You're simply wrong. It does not touch the stock. It is free floated. Bolting things on the barrel (like sights, gas blocks, muzzle devices etc.) never had anything to do with free floating. The entire firearms industry, not to mention the engineering, agrees with me on this. Only a few clowns on a forum want to argue the other side.

Maybe you and Bart could hold little Ignorants Anaonymous meetings or something.
 
Bolting things on the barrel (like sights, gas blocks, muzzle devices etc.) never had anything to do with free floating.
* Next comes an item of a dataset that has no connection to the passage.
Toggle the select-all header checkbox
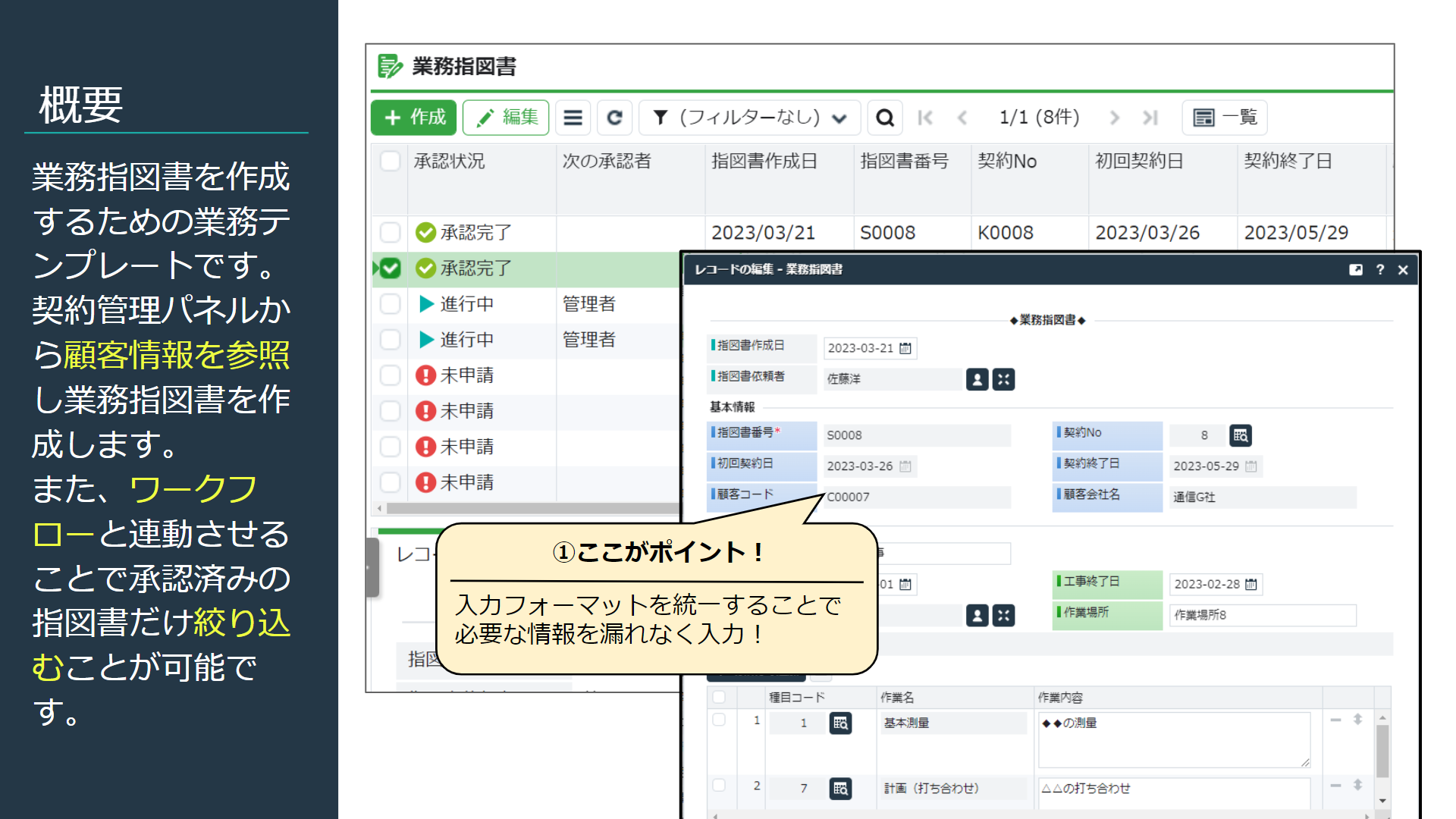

Because bolting a sight that touches the barrel and only the barrel is different than making a mechanical connection between the barrel at the gas block and back at the receiver like a gas tube. The sight is going to move along with the barrel and share its harmonics.

The impact of this contact is variable - the AR gas system is going to affect the barrel less as it heats than a Stoner 63 gas tube, but that is a matter of degree. The extremely short Benelli gas system could be said to be free float system, but that's pretty much the only free floated gas system. Automatic fully free floated barrels generally have to be something like the HK91 where the barrel truly touches nothing after it exits the receiver.
 
I own a Rock River LAR8 (AR10 Clone) and a SA M1A Loaded. Both have their advantages, but I have to say that I enjoy shooting the M1A a tad bit more then the LAR8. I can't really say why as both are equally as accurate. The M1A just seems to fit me better. Though I would be hard pressed to keep one over the other.